Chapter 8 draws on sociological literature in debating whether law – however drafted – is capable of solving the complex problem of discrimination against people who look different. It argues that, although we should not expect too much of law in tackling the complex social problem of appearance bias, strategically targeted laws can sometimes play a part in changing attitudes, norms and behaviours. While prohibitions on discrimination are important for remedial purposes, other types of legal and social reform may be better placed to create the conditions for greater inclusion of people with visible differences.
Chapter 7 considers the severity threshold in the Act. Examining how the law establishes severity, it asks whether the threshold can be justified – particularly given that the Act’s standard definition of disability (which is based on functional deficit) applies a lower threshold of substantiality. It argues that the severity threshold is out of step with the lived experience of visible difference and explores whether the concept of perceptive discrimination can be used to bypass this problematic threshold. This chapter also addresses the problem of complex conditions – those which include both an aspect of disfigurement and of function – and concludes that, mirroring academic debate about the rigidity of models of disability, the law’s approach is not flexible enough to encompass all types of disabling barrier holistically.
Chapter 6 uses doctrinal analysis to ask what the word ‘disfigurement’ means, and whether we can justify treating disfigurement differently from the related concepts of appearance and obesity. It identifies significant gaps created by a law which only protects a small subset of people experiencing appearance disadvantage – those with severe disfigurements – and which excludes many of those disabled by social barriers because of other aesthetic differences, such as those experiencing hair loss, those whose bodies are differently sized or those with facial movement impairments (such as facial palsy or synkinesis). It doubts whether these inconsistencies and mixed messages can be justified. It also considers whether other protected characteristics – such as sex or age – can be drafted in to fill the gaps in legal protection, but concludes that this may amplify the inconsistencies within the law.
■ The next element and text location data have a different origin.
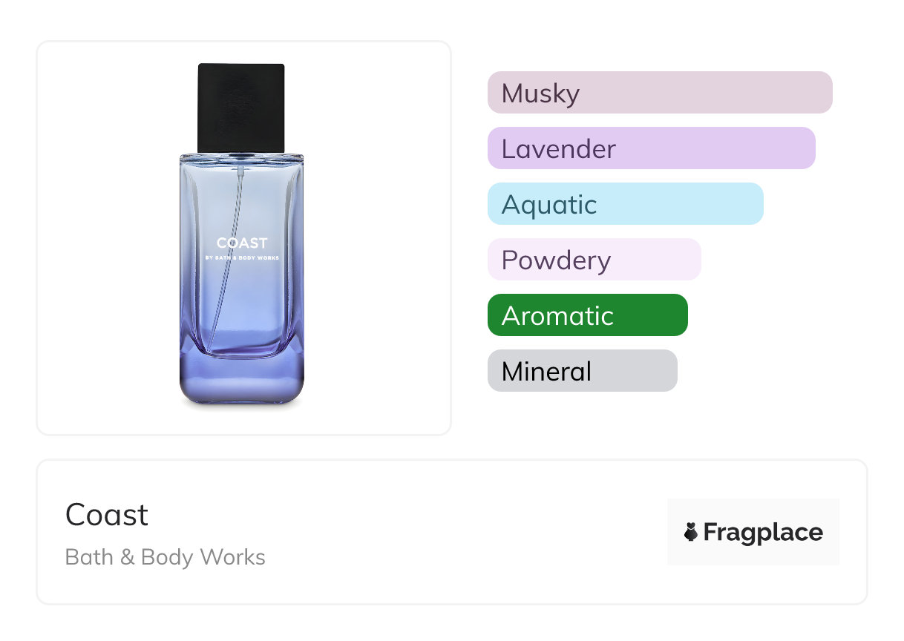The width and height of the screenshot is (904, 641).
Task: Select the Lavender accord bar
Action: pyautogui.click(x=652, y=148)
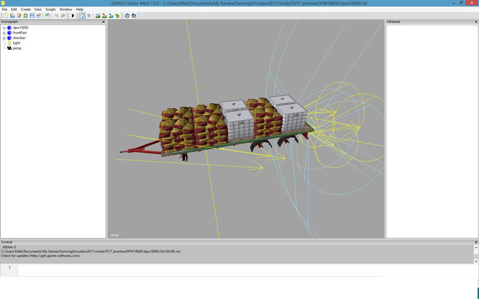Toggle the magnet snap toolbar button
Viewport: 479px width, 299px height.
(89, 16)

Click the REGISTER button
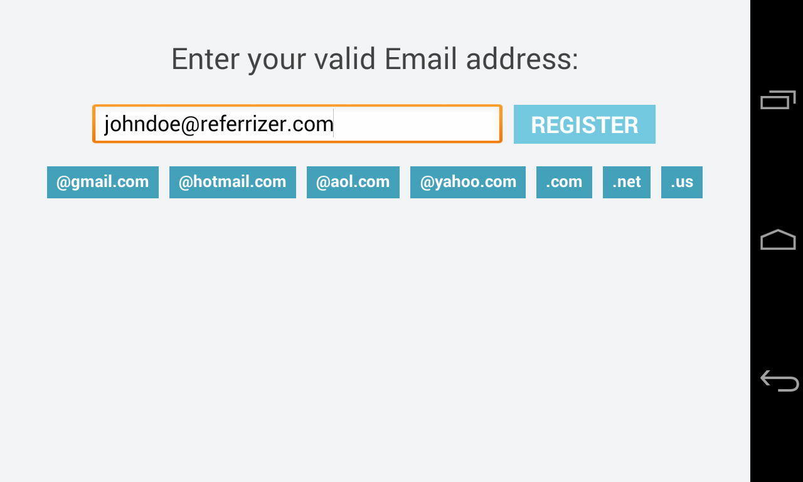[x=584, y=124]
Chapter 2 explores an important premise which underlies this critique of the law: it examines the idea that disfigurement inequality is a problem which merits a legal response – namely the granting of protective rights under the Act. It concludes that, despite some uncomfortable distinctions, there is a compelling case for a legal response in this area. The nature of law’s current response is then laid out. Relevant parts of the international legal framework – including EU law, the UN Convention on the Rights of Persons with Disabilities (‘CRPD’) and decisions of the European Court of Human Rights (‘ECtHR’) applying the European Convention on Human Rights – are explained by reference to the models of disability which implicitly inform them.